Hi, just a quick note that I re-submitted the config changes to update the graphics stack. Please see my mail below for the rational and details. To go back to the old config, pass 'nosimplefb' on the kernel command line. Users of the proprietary Nvidia graphics driver will continue to use the old config for now. Please report bugs. Best regards Thomas Am 23.12.21 um 11:00 schrieb Thomas Zimmermann:
tl;dr: Enable DRM for all graphics output and retire fbdev drivers in TW.
Hi!
For quit a few releases, Linux' DRM stack has been able to provide display output from the early boot stages on. Next year, we want to modernize Tumbleweed's graphics stack and use DRM for all graphics output.

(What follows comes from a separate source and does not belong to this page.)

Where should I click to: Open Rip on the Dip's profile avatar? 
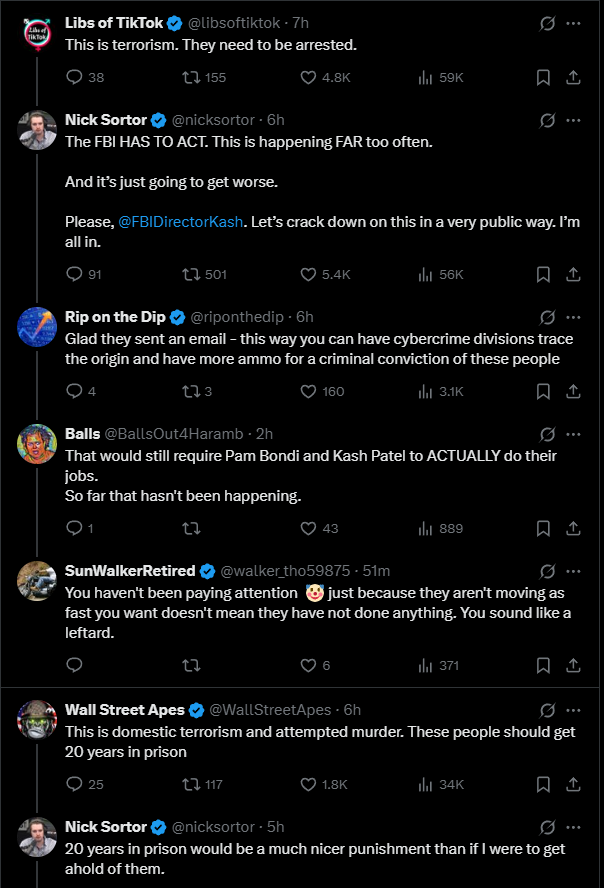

To get graphics output during the early stages of booting, Linux still uses fbdev infrastructure and a few HW-independed drivers, such as efifb and vesafb.

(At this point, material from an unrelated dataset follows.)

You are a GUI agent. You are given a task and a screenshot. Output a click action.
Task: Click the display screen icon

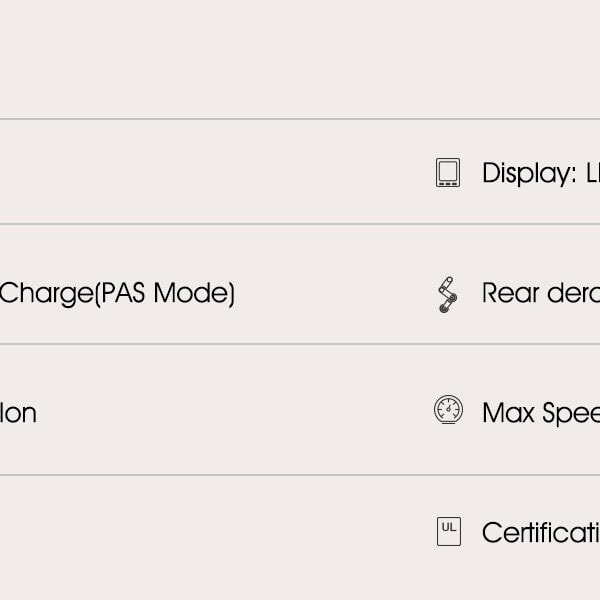click(448, 173)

This functionality is now available in DRM as well. We will switch early-boot graphics from fbdev to DRM and retire the related fbdev drivers. Fbdev userspace interfaces (i.e., /dev/fb0) will still be available via the new driver.

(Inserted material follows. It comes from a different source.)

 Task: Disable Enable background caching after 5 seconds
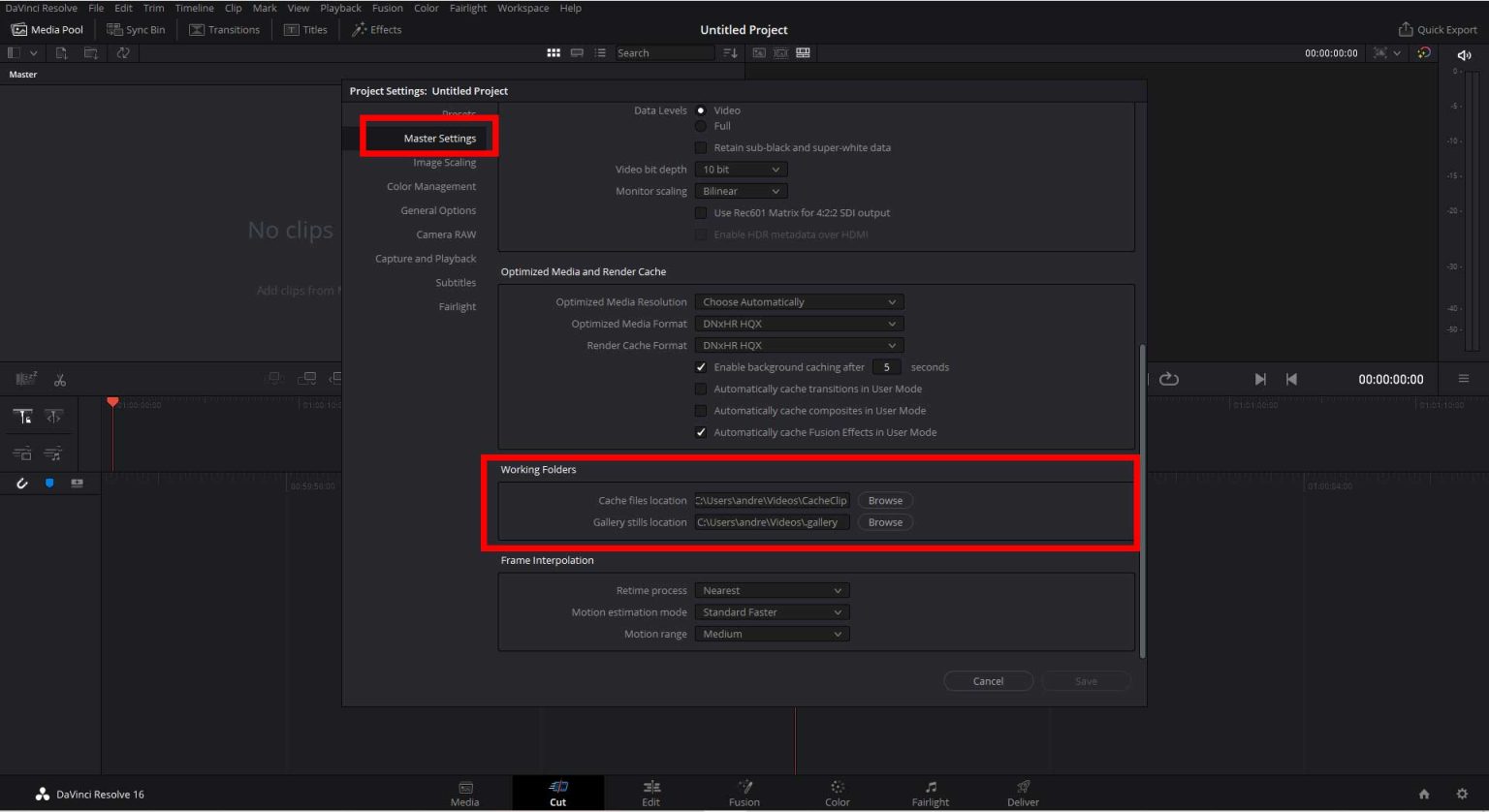(701, 366)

The change has no effect on graphics output of the fully booted machine. Just as now, at some point during boot, a hardware-specific driver, such as amdgpu, i915, etc., will take over the display.
Why switch? The generic DRM driver provides a fallback for all systems without hardware-specific drivers. Even with broken hardware drivers, generic DRM can most likely boot and provide graphics output. This isn't easily possible with fbdev. Fbdev has been out of date for several years. Modern graphics userspace slowly looses the ability to run on top of fbdev. Most notably, wayland compositors are affected by this. We also have received reports about systems being unable to boot because of fbdev.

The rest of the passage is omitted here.